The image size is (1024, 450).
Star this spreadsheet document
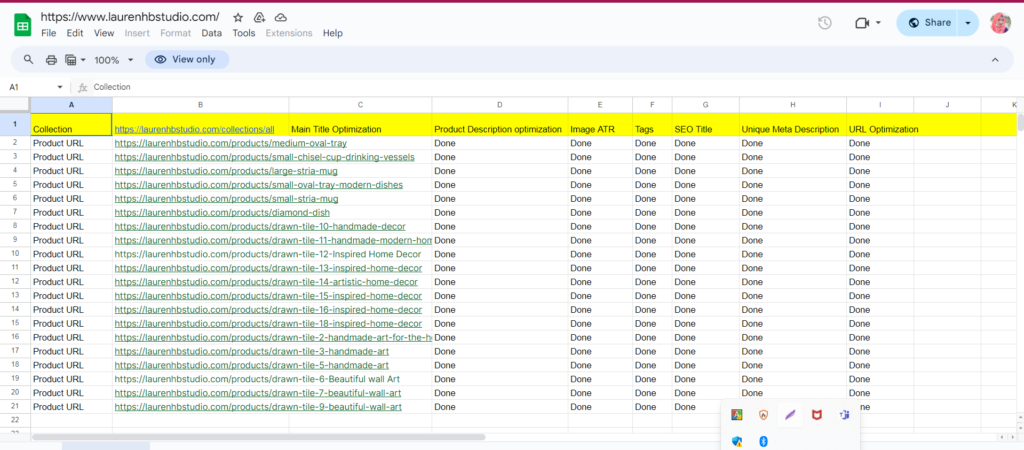click(x=237, y=18)
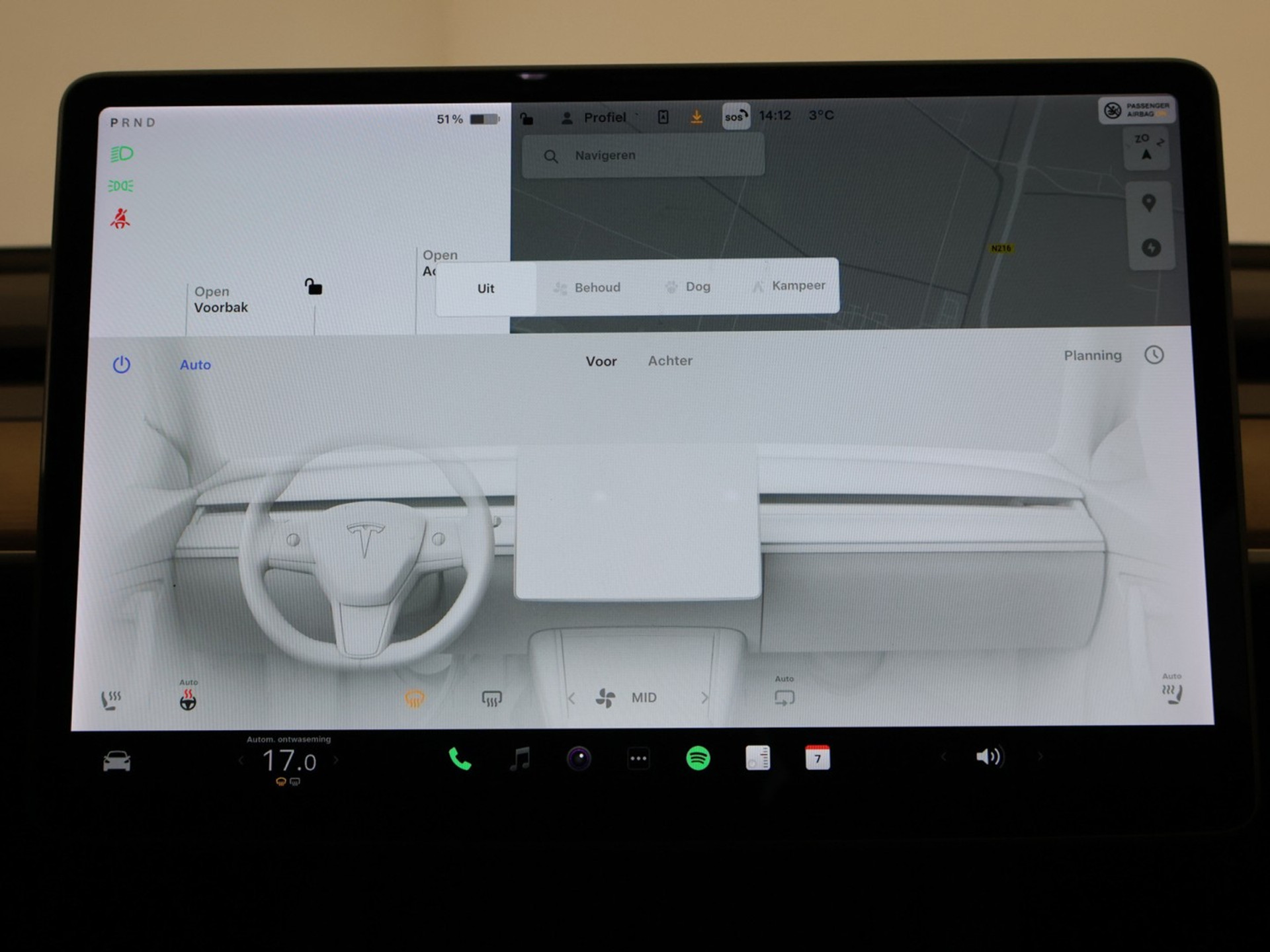Open the Spotify app
Screen dimensions: 1270x952
[698, 758]
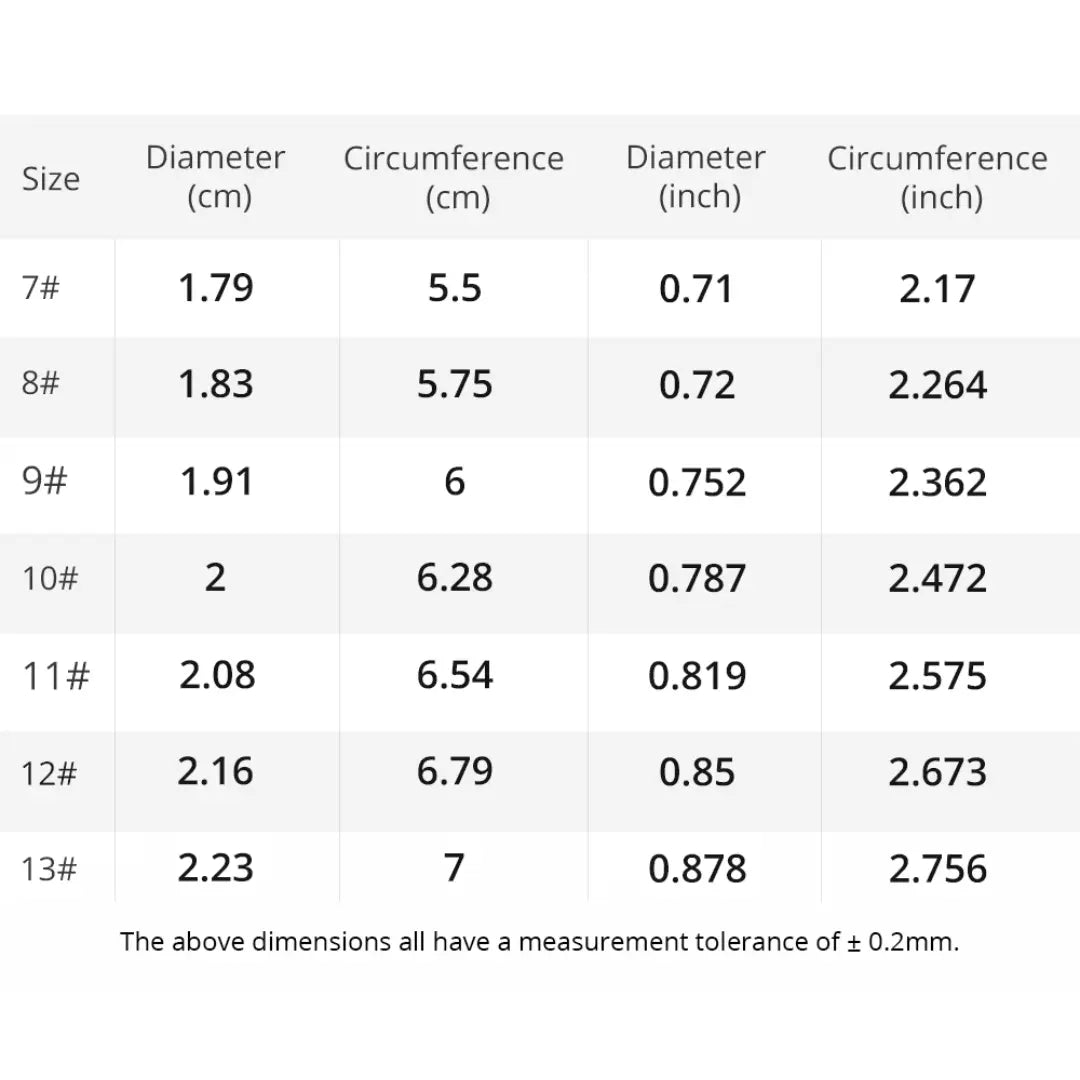The width and height of the screenshot is (1080, 1080).
Task: Click the 11# size row label
Action: coord(55,676)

^^^^

* Required work
Please reproduce the listing above line for line, leaving out the pictures.

* Task response
The image size is (1024, 450).
Star this spreadsheet document
click(x=237, y=18)
Open the Spotify app
Screen dimensions: 1270x952
[698, 758]
The width and height of the screenshot is (1080, 1080).
Task: Click the 11# size row label
Action: coord(55,676)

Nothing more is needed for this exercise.